Can you return every line of the listing below as a JSON list of strings, one string per line, skipping blank lines and leaving out the pictures?

## Material shown

┌──

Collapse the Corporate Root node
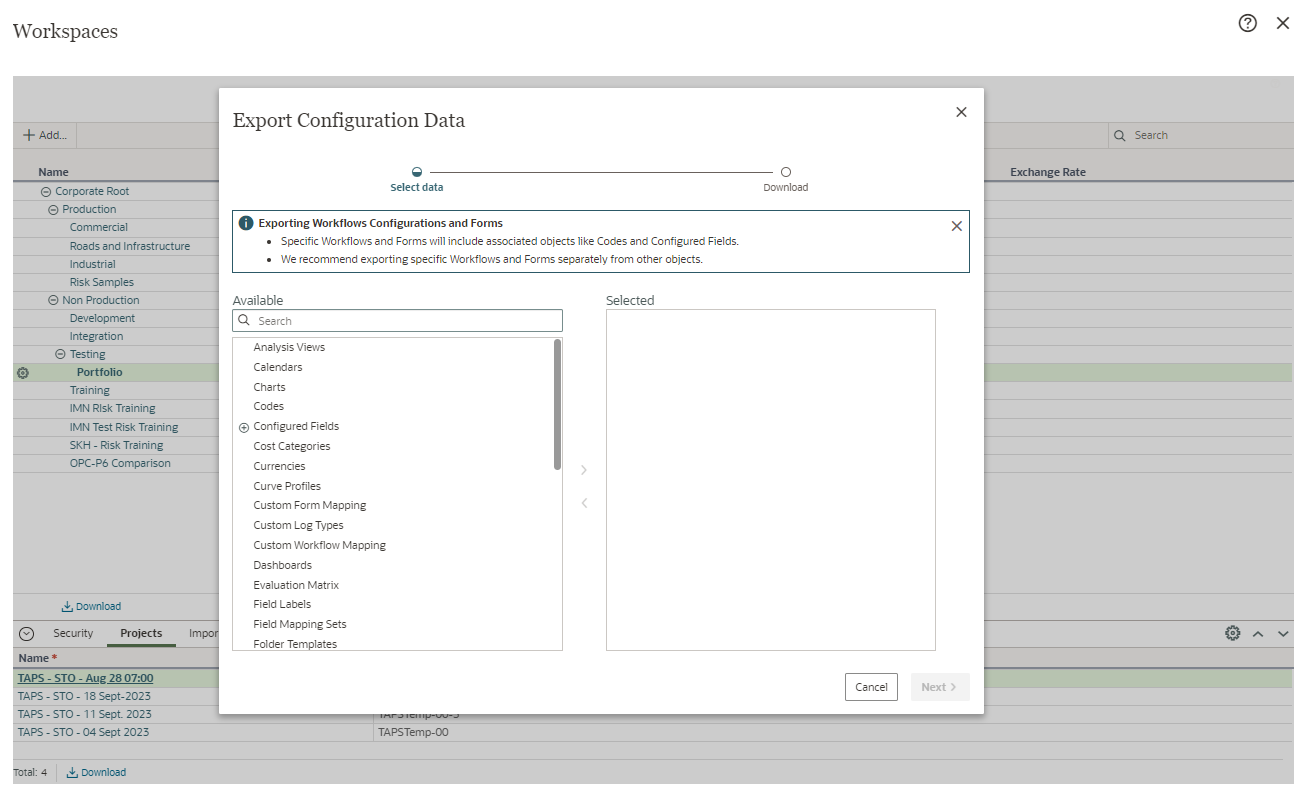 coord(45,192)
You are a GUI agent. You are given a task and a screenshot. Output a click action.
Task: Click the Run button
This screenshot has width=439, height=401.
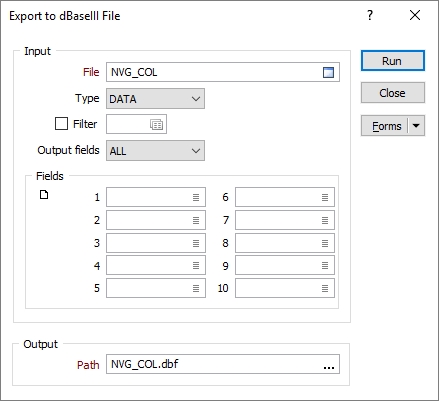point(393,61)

└──

## Answer to the task
[
  "Collapse the Corporate Root node",
  " coord(45,192)",
  "You are a GUI agent. You are given a task and a screenshot. Output a click action.",
  "Task: Click the Run button",
  "This screenshot has width=439, height=401.",
  "point(393,61)"
]